## QUOTED PASSAGE
_____
Every reported incident counts

Each serious incident you report is reviewed at the NPSA. We see if there is potential for national action (an RRR) by looking for further evidence of harm in our database of more than four million incidents reported by nurses, doctors and others. This RRR was a response to the significant number of incidents around this topic. Please carry on reporting to ensure safer care

  • Find the Rapid Response Report and supporting information on the NPSA website by clicking here.

 

Did you know?

  • Releasing Time to Care: the Productive Ward, developed by the NHS Institute of Innovation and Improvement initiative, has a module on medicines and how to streamline medicines rounds. See tinyurl.com/productive-ward.
  • Sixty per cent of all the serious incidents reported to the NPSA, including those concerning delayed and omitted medicines, relate to injectable medicines.
  • A Care Quality Commission report issued in 2009, Managing Patients’ Medication After Discharge, published a survey involving 12 primary care trusts, with 81% stating that details of prescribed medicines were incomplete or inaccurate on discharge summaries “most of the time”.

 

  • A PDF of this article as it appeared in Nursing Times is available above.
_____
## ASSIGNMENT 1
Answer these from the incident-reporting passage:
(a) How many reported incidents does the NPSA database hold?
(b) What share of all serious incidents reported to the NPSA relate to injectable medicines?
(c) How many primary care trusts took part in the survey in the 2009 Care Quality Commission report?
## ASSIGNMENT 2
Recast the paragraph beginning "Each serious incident you report" in the incident-reporting passage as a short bulleted list that keeps its main facts.
## ASSIGNMENT 3
Write what comes next in the incident-reporting passage, picking up after its final line.

## GIVEN INFORMATION
_____
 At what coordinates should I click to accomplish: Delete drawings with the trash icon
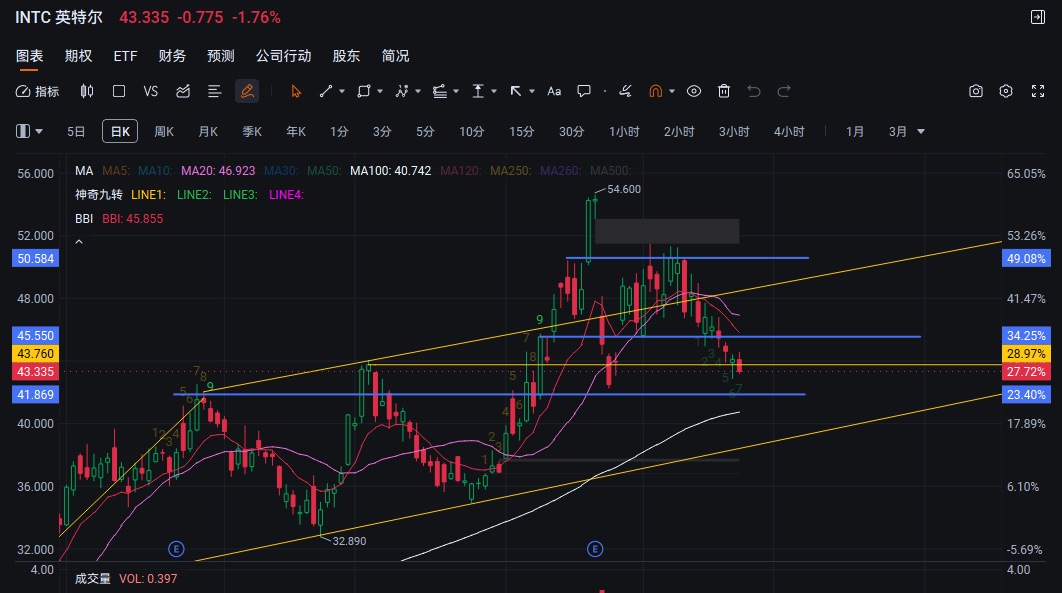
_____
## WRITTEN RESPONSE 1
(a) More than four million.
(b) Sixty percent.
(c) 12.

## WRITTEN RESPONSE 2
- The NPSA reviews every serious incident reported.
- It checks whether national action (an RRR) is needed by searching its database of more than four million incidents, reported by nurses, doctors and others, for further evidence of harm.
- This RRR responded to a significant number of incidents on this topic.
- Continued reporting helps ensure safer care.

## WRITTEN RESPONSE 3
Readers' comments (2)

  • Management on my ward think its more important to get a patient up and washed than for them to have drugs on time. I frequently complain about this but am always shot down. Rationale is "some people take such a long time to do a drug round that the HCAs dont have any help with heavy patients" I am very worried that 8am meds may be given as late as 11 am. I dont know what more I can do ig managers think this ok. Any advice would be very much appreciated. Thank you

    Unsuitable or offensive?

  • God forbid that the HCA's need to manage on their own while you do the meds. If I were you I would put my concerns in writing to management. Remember you will be held accountable for you own actions. Where will management and the HCA's be if you make a mistake with a med due to pressure of time - yes running for cover !!!